I've heard that graph-tool is very efficient so I've replaces the code with a graph-tool graph.
To my surprise, the creation of a graph-tool graph is MUCH slower than that of a networkx graph.

Am I doing something wrong?

I've created a small sample program (at the bottom of this message) to test this speed...
  it creates a graph in a very natural way:  pairs of objects that should be connected by an edge are iterated through.  We happen to give every possible pair of objects in this example so the complete graph is created.

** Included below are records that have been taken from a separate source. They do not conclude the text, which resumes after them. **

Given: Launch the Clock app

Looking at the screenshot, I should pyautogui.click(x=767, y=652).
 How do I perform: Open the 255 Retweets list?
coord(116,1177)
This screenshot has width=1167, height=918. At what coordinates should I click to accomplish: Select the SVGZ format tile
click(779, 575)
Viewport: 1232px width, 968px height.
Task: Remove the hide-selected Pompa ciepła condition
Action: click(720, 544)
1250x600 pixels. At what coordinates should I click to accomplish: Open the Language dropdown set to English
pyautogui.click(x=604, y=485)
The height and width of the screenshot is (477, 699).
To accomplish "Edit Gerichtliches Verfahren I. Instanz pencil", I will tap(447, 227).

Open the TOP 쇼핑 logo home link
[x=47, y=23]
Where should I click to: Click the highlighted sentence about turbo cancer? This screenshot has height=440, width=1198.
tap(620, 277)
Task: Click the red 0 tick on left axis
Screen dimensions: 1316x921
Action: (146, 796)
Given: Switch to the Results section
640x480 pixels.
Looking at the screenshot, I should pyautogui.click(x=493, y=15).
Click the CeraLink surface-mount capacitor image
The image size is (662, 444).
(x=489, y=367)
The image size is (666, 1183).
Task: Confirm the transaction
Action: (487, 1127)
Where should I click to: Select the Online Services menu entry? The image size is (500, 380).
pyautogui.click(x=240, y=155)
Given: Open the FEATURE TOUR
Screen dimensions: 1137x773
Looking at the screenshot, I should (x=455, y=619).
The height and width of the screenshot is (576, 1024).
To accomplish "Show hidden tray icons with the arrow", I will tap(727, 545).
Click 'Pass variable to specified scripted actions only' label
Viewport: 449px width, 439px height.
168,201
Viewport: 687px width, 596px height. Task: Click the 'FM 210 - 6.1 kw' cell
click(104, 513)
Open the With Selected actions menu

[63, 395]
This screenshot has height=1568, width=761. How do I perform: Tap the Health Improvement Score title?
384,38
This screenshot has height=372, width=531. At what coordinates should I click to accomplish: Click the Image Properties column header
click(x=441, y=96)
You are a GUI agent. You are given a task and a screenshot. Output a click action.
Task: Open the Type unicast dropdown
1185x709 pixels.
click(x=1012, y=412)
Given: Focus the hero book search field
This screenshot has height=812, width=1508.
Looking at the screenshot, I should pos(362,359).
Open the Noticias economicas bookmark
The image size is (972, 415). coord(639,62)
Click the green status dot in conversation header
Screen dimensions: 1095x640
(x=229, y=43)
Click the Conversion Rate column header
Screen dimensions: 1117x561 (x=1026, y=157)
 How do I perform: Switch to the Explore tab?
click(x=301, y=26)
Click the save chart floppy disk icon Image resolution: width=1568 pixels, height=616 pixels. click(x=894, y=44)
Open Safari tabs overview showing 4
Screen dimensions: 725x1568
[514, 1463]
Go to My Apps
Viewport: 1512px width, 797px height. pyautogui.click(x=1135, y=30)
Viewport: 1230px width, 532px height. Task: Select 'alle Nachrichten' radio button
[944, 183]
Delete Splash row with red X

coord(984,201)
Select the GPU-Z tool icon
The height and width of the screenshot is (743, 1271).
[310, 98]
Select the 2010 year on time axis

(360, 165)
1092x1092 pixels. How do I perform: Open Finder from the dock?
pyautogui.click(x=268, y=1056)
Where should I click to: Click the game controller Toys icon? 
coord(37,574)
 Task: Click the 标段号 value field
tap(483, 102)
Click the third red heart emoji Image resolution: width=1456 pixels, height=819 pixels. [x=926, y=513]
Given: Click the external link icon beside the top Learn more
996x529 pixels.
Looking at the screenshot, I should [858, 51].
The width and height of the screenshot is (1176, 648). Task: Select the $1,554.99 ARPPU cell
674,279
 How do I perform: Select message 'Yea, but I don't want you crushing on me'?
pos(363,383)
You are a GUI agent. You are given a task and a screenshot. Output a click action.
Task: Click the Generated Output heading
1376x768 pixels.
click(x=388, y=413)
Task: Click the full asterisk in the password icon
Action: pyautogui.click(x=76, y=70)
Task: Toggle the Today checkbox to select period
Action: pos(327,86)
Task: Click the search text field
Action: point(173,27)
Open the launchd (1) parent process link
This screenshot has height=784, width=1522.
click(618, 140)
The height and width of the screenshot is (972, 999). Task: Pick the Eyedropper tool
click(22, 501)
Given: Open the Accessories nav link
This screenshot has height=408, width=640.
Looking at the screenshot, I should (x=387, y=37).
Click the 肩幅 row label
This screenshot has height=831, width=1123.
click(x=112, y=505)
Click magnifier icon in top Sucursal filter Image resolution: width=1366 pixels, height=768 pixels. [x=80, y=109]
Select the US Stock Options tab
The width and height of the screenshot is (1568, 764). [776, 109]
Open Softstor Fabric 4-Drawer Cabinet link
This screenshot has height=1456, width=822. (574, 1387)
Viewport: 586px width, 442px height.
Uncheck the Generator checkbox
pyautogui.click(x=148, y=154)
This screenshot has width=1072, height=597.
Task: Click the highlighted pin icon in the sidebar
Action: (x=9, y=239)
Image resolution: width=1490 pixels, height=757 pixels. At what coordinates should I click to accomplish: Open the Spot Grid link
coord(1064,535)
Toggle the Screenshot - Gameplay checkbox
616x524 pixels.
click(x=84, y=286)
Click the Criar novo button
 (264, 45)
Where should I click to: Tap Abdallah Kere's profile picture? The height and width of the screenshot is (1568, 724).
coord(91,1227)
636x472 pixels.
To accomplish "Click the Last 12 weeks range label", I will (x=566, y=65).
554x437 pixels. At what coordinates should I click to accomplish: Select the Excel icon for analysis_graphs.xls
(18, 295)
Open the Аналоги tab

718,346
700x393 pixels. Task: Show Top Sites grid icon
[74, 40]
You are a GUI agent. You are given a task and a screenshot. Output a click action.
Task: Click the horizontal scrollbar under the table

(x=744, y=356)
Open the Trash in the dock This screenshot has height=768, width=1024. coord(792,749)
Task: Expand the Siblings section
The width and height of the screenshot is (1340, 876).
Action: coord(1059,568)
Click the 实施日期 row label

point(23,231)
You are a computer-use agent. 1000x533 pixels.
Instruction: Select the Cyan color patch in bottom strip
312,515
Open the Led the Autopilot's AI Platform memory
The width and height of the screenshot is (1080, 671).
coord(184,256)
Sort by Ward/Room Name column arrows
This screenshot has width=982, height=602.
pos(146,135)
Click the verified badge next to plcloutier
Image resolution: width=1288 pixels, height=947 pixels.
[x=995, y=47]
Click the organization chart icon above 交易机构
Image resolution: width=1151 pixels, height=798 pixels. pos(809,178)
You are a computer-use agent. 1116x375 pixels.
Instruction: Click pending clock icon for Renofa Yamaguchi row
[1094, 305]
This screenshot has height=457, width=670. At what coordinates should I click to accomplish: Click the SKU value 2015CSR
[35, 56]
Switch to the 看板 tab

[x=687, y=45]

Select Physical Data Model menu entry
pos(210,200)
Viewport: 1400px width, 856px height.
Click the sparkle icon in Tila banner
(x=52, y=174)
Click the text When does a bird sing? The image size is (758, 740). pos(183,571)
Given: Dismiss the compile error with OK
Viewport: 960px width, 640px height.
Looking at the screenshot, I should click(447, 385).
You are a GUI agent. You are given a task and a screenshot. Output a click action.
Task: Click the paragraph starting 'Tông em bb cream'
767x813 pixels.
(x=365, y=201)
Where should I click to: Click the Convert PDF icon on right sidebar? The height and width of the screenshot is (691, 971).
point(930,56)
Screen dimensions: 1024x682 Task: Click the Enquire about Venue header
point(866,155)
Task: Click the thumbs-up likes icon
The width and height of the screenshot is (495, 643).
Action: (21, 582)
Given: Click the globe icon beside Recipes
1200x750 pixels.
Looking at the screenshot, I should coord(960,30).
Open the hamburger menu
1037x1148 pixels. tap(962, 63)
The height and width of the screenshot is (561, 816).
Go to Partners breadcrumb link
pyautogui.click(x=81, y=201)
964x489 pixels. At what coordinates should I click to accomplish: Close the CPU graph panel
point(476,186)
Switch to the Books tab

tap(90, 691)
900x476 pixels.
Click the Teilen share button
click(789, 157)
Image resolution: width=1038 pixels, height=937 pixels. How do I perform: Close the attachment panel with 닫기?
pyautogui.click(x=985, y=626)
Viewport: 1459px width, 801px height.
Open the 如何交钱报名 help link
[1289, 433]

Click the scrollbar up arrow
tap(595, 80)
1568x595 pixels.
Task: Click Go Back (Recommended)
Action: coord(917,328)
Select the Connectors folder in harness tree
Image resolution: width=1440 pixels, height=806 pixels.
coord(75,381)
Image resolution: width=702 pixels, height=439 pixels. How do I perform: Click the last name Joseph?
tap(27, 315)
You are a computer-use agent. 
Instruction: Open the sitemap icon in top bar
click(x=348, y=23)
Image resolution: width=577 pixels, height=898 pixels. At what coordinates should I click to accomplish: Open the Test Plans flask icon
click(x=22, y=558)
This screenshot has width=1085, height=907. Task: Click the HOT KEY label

Here is runsnake image of where the running-time is going:

the runsnake comparison

The Code:

#!/usr/bin/python
"""
Create graphs in networkx and graph-tool.
"""

import networkx as nx
from graph_tool.all import *

from itertools import combinations


def graph_tool_create():
  """ Create a graph_tool graph given a list of pairs. """
  G = Graph(directed=False)      
  objectset = set()
  for o1,o2 in get_pairs_of_objects():
    if(o1 not in objectset):
      u = G.add_vertex()
      objectset.add(o1)
    if(o2 not in objectset):
      v = G.add_vertex()
      objectset.add(o2)

    G.add_edge(u,v)


def nx_create():
  """ Create a graph_tool graph given a list of pairs. """
  G = nx.Graph()      
  for o1,o2 in get_pairs_of_objects():
    G.add_edge(o1,o2)


def get_pairs_of_objects():
  """ Generate pairs of objects.  """
  n = 5000
  for a,b in combinations(range(n),2):
    yield a,b


graph_tool_create()
nx_create()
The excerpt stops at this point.